Discussion – Critique du capitalisme ou politique de l’identité ? Confusions théoriques, impasses stratégiques, perspectives émancipatrices.

Avec les auteurs : Nedjib Sidi Moussa (La fabrique du musulman) et Renaud
Garcia (Le désert de la critique).

Depuis quelques années, le discours de la « gauche radicale » s’articule de plus en plus autour d’identités et non plus autour des rapports de classes. S’organiser entre femmes, entre « racisés », entre homosexuels, entre communautés…, tout en cherchant à se mettre à la place du plus dominé, à l’intersection de dominations multiples, est une pratique de plus en plus courante. Mais pourquoi se regrouper sur une telle base ? Quelle est l’origine de ces théories qui visent à lutter contre les rapports de domination et de pouvoir ? Quelles perspectives cela amène-t-il dans les luttes en cours et à venir ?

Renaud Garcia, auteur du Désert de la critique, étudie le cheminement du postmodernisme (Foucault, Derrida…), en particulier de l’idée de déconstruction, dans sa remise en cause de la lutte de classes et de la perspective révolutionnaire, et son appropriation actuelle par certains milieux que l’on peut désigner comme « post anarchistes ». Son analyse croisera celle de Nedjib Sidi Moussa, qui montre, dans La fabrique du musulman, comment une certaine « gauche radicale » a remis au goût du jour les notions de race et de religion en lieu et place de la question sociale.

Pourquoi parler aujourd’hui d’islamophobie ? Cette notion, qui mêle le religieux à la question du racisme, cache la réalité de ce dernier et peut mener à des confusions et à soutenir les religions.
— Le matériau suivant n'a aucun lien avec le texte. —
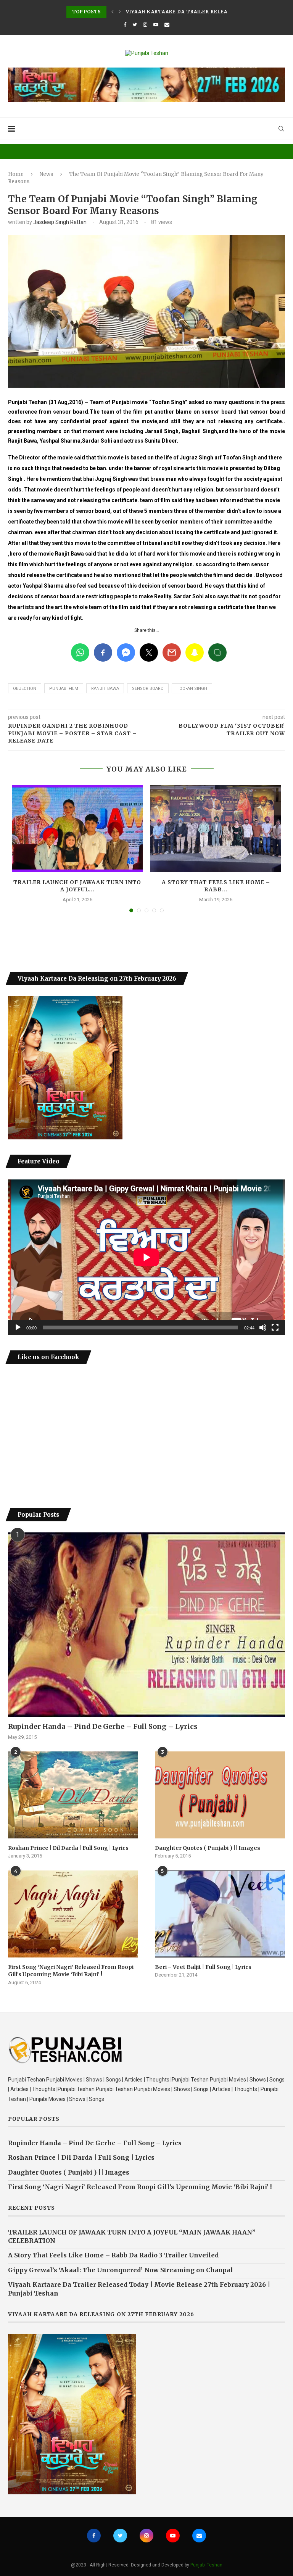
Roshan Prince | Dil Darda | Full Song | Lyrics (68, 1848)
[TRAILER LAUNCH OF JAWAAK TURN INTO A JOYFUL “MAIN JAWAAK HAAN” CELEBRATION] (77, 828)
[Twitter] (134, 24)
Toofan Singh (192, 688)
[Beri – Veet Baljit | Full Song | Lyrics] (220, 1913)
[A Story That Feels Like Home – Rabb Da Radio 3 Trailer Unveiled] (215, 828)
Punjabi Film (63, 688)
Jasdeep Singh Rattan (60, 222)
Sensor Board (148, 688)
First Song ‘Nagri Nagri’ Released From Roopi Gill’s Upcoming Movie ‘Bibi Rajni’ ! (71, 1971)
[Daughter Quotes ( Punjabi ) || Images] (220, 1794)
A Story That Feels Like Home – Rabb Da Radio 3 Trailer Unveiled (113, 2255)
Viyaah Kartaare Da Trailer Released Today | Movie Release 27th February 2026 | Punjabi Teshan (139, 2289)
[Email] (166, 24)
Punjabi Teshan (206, 2565)
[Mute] (263, 1327)
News (46, 174)
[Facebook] (125, 24)
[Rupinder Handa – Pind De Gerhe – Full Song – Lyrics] (146, 1624)
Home (16, 174)
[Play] (18, 1327)
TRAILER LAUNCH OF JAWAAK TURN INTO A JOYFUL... (77, 886)
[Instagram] (145, 24)
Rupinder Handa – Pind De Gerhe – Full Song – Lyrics (103, 1726)
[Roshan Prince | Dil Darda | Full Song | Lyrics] (73, 1794)
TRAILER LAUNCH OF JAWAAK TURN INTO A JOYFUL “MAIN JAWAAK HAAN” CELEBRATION (132, 2236)
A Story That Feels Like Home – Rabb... (216, 886)
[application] (146, 1257)
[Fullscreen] (275, 1327)
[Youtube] (155, 24)
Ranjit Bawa (105, 688)
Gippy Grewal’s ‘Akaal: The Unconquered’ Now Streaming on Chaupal (120, 2270)
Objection (24, 688)
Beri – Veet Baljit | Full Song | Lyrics (203, 1967)
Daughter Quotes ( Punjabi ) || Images (207, 1848)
Or la religion, soutien indéfectible de l’oppression et des classes dominantes, sert très souvent à masquer l’exploitation qui est commune à l’ensemble du prolétariat. On déconstruit les rapports de domination pour ne garder que des identités qui nous assignent à une place, aussi marginale ou singulière soit-elle. L’assignation à une identité nie directement les choix individuels, mais aussi les rapports sociaux propres au monde dans lequel nous vivons. La lutte contre le racisme et le sexisme est nécessaire, mais sous un angle qui prenne en compte leur articulation avec le système capitaliste.

Les deux ouvrages nous questionnent sur les perspectives émancipatrices de telles luttes autour de la race, de la religion ou de l’identité, tandis que la restructuration du capitalisme se poursuit, que la lutte de classes n’a jamais été aussi actuelle, et que les divisions du prolétariat, l’atomisation bien réelle de celui-ci, laissent libre cours à la perpétuation de l’exploitation. Déconstruction et anti-islamophobie ne nieraient-elles pas toute perspective révolutionnaire ?

Ces questions et ce débat sont complexes, mais ils nous semblent nécessaires à l’heure actuelle. Afin de mieux appréhender ces interrogations, nous proposons une bibliographie indicative sur le site de la Rétive dans l’onglet « à lire, à relire ».